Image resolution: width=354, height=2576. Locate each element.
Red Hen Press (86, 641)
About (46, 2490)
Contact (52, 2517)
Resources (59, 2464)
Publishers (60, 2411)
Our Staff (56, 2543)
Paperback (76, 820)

........

▶ _WHAT YOU NEED TO DO_
No line may be skipped. Transcribe the listing above exactly.

▶ _WRITTEN RESPONSE_
Image resolution: width=354, height=2576. Locate each element.
Red Hen Press (86, 641)
About (46, 2490)
Contact (52, 2517)
Resources (59, 2464)
Publishers (60, 2411)
Our Staff (56, 2543)
Paperback (76, 820)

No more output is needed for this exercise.